* **Task instructions**:
The answer must be every line of the data that holds the word "green".
*** Block opens ***
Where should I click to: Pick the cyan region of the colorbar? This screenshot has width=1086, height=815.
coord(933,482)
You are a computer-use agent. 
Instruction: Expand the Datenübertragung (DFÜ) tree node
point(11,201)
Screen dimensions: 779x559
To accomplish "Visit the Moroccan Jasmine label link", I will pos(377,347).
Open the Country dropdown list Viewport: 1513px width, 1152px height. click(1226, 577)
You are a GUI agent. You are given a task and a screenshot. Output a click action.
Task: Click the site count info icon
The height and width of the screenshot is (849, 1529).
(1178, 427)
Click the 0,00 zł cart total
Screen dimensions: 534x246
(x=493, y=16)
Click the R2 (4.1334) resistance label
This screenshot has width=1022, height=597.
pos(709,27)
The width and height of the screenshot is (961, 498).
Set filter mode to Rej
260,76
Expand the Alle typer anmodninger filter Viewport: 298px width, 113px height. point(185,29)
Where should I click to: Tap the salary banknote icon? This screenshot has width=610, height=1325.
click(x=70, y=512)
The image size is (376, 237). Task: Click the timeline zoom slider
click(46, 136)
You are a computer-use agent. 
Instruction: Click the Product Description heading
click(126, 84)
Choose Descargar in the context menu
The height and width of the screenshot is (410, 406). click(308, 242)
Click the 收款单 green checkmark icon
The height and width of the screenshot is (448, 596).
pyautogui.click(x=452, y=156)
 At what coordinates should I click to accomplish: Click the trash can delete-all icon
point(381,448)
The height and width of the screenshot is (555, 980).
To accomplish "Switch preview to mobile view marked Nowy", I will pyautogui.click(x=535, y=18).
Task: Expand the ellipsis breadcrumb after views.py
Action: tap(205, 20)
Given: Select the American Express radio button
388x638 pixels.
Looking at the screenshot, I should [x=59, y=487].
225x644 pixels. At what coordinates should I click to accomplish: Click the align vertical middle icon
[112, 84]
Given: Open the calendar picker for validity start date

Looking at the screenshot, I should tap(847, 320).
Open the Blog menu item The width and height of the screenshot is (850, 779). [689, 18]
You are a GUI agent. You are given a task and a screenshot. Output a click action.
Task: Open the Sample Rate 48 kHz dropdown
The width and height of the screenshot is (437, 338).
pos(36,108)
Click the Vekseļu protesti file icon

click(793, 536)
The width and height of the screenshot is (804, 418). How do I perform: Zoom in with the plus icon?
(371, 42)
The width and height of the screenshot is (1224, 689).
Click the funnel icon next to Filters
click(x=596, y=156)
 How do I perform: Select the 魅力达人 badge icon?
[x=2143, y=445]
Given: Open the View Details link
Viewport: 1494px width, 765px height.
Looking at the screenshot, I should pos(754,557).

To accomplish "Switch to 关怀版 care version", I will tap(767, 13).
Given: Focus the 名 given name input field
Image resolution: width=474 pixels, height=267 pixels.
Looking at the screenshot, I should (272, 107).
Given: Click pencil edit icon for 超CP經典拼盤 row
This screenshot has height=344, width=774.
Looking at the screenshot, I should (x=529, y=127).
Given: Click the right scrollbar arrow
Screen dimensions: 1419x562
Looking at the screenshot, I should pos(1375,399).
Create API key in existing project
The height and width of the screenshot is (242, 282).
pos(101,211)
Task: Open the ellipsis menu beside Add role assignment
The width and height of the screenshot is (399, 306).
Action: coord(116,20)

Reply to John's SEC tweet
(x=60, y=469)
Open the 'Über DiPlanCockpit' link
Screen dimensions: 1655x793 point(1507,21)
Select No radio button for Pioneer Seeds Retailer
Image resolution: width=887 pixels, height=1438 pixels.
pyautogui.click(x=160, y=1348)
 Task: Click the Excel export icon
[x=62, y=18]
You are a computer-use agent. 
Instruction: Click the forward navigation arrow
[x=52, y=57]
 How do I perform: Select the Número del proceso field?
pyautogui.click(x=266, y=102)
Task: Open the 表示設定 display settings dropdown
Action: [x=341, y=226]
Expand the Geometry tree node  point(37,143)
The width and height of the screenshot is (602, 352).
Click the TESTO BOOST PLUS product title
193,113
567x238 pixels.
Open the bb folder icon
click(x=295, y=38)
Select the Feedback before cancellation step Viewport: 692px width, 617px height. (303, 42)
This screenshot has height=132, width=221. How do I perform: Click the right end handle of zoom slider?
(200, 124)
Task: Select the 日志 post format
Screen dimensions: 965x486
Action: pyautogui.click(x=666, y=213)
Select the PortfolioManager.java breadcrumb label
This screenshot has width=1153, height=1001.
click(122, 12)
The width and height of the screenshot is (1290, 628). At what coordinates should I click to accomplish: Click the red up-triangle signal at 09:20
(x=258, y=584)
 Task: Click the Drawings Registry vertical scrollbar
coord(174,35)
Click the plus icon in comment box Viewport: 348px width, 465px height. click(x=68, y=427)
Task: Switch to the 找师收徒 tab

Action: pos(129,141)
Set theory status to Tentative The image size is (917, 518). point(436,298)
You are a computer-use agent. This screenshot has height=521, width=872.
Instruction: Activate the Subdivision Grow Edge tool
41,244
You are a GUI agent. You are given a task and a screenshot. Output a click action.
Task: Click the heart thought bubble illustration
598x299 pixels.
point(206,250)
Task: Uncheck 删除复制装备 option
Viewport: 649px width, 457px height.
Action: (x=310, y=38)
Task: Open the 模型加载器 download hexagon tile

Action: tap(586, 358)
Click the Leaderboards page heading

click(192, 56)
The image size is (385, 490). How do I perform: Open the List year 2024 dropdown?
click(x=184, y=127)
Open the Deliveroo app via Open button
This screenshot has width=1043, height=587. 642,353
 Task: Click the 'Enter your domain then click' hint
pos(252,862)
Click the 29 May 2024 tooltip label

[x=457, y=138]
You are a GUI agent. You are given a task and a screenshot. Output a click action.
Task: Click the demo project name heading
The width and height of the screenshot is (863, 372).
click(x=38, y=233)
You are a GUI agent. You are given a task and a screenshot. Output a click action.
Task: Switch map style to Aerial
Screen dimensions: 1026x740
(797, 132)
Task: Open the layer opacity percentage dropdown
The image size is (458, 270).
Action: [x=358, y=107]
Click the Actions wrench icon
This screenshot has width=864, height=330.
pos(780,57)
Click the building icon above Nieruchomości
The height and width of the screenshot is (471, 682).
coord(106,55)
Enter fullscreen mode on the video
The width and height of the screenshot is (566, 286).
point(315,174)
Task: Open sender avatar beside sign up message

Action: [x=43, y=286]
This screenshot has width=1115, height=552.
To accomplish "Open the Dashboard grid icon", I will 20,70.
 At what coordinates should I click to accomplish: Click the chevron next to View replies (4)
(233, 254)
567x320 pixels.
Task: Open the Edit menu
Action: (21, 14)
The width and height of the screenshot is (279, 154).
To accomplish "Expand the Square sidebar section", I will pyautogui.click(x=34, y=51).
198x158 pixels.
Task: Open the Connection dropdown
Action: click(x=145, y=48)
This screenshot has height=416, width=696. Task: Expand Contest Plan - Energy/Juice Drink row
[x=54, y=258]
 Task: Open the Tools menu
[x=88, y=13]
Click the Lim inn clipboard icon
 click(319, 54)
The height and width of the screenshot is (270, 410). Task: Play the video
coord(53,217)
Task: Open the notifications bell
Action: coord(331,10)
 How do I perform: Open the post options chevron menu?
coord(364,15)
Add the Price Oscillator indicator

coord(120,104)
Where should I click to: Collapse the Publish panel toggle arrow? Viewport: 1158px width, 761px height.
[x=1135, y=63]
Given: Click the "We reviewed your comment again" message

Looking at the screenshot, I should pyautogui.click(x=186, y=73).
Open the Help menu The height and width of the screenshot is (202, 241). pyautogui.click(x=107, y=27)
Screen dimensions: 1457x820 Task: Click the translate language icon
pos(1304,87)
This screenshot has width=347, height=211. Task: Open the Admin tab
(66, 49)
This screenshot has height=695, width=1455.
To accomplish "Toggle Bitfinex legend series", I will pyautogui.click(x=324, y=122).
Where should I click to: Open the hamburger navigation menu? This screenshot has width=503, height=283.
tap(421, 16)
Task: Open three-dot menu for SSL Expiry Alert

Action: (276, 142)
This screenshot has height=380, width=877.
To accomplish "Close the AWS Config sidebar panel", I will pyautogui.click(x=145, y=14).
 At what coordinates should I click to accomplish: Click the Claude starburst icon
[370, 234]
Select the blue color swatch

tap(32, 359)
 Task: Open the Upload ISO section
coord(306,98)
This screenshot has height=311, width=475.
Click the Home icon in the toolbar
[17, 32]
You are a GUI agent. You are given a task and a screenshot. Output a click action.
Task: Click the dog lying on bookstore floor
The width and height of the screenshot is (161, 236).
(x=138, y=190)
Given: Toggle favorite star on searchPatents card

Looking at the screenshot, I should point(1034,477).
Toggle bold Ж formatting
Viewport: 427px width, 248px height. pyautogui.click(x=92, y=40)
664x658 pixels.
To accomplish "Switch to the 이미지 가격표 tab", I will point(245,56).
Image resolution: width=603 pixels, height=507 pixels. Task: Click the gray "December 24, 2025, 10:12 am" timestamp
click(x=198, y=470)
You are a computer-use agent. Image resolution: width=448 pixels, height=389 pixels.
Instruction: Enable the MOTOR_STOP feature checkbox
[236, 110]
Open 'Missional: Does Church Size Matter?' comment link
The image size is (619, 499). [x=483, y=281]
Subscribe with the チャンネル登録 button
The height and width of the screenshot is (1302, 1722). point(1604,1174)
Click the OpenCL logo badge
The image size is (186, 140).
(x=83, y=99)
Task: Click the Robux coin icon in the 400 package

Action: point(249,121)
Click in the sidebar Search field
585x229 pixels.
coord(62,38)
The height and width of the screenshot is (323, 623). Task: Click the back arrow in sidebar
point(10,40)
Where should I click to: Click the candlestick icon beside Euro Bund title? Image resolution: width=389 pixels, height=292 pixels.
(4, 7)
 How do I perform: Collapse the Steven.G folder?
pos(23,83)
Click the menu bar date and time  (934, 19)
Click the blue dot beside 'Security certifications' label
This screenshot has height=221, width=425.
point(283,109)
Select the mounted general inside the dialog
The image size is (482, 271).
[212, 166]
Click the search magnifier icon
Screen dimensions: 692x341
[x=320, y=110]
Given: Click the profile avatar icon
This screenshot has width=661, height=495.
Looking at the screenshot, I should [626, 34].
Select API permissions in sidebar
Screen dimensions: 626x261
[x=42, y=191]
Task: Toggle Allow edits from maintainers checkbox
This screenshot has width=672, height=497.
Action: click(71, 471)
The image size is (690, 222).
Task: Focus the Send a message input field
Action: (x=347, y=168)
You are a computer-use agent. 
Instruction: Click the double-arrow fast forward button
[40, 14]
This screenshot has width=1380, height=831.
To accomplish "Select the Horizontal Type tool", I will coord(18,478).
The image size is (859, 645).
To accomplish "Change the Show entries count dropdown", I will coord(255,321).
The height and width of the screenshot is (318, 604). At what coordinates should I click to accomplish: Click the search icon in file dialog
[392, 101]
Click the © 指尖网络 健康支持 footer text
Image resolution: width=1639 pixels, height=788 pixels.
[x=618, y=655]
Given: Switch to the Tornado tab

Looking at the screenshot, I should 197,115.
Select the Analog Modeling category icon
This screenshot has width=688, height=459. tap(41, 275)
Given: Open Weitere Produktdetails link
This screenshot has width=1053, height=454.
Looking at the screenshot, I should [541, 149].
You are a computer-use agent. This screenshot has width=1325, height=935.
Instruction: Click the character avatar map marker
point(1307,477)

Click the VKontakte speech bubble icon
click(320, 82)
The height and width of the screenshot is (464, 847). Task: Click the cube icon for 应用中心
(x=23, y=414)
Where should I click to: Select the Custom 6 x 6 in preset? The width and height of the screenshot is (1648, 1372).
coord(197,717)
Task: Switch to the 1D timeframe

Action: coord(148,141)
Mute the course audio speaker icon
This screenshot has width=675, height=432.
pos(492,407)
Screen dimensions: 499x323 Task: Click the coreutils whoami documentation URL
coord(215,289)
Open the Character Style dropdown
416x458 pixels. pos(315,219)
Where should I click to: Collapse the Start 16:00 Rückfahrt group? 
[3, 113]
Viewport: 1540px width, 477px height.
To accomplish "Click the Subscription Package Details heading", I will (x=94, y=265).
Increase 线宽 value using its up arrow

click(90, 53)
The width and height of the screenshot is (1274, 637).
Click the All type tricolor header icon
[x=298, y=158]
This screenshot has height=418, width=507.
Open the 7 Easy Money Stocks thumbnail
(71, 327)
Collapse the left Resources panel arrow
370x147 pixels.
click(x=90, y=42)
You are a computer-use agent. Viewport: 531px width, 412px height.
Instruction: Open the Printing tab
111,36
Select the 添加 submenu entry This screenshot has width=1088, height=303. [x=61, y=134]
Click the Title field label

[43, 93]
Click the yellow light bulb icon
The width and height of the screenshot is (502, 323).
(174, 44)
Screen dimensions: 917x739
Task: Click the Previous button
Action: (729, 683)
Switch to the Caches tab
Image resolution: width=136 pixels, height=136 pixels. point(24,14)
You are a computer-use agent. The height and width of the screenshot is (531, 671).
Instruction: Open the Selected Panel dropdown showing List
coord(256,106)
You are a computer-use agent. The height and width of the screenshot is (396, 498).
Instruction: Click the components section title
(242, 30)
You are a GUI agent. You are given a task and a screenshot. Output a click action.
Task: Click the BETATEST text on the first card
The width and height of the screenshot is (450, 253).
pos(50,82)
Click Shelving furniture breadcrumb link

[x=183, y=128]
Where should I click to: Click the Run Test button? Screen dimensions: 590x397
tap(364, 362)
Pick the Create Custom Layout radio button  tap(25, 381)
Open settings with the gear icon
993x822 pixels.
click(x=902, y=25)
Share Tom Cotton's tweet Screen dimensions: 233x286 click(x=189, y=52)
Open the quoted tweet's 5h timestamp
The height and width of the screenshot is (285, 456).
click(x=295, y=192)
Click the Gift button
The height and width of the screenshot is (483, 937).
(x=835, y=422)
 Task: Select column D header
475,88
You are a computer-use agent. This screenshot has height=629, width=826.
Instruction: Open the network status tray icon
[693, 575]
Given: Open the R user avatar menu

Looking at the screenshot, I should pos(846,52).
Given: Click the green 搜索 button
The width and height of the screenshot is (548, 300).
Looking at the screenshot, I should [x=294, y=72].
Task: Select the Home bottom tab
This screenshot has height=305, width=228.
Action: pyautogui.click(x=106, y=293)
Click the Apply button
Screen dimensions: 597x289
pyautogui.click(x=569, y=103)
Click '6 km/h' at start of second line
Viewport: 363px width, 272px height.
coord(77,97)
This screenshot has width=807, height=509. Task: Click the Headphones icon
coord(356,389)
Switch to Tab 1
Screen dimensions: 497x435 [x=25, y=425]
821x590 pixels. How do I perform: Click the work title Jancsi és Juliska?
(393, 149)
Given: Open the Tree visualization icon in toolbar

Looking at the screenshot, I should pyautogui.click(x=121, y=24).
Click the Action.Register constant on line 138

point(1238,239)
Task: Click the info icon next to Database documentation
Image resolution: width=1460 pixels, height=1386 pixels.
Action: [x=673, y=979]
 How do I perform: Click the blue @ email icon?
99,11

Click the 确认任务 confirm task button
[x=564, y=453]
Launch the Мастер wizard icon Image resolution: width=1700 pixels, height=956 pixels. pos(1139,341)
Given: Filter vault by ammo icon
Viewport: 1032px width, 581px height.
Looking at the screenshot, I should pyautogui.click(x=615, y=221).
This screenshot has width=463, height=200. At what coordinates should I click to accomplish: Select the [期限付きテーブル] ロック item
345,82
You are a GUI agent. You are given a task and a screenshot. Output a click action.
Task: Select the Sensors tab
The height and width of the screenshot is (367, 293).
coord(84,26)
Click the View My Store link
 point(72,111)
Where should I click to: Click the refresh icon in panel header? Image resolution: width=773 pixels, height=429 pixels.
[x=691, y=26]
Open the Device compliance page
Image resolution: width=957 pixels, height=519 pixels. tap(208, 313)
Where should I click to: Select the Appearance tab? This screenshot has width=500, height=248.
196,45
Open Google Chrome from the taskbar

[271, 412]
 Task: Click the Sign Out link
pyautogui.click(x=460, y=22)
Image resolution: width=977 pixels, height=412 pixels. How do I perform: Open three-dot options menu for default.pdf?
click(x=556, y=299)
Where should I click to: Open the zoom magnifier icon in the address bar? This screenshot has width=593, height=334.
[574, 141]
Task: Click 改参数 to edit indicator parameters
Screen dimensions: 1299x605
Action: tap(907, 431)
*** Block closes ***
* **Answer to this task**:
Click the 收款单 green checkmark icon
Given: Click the green 搜索 button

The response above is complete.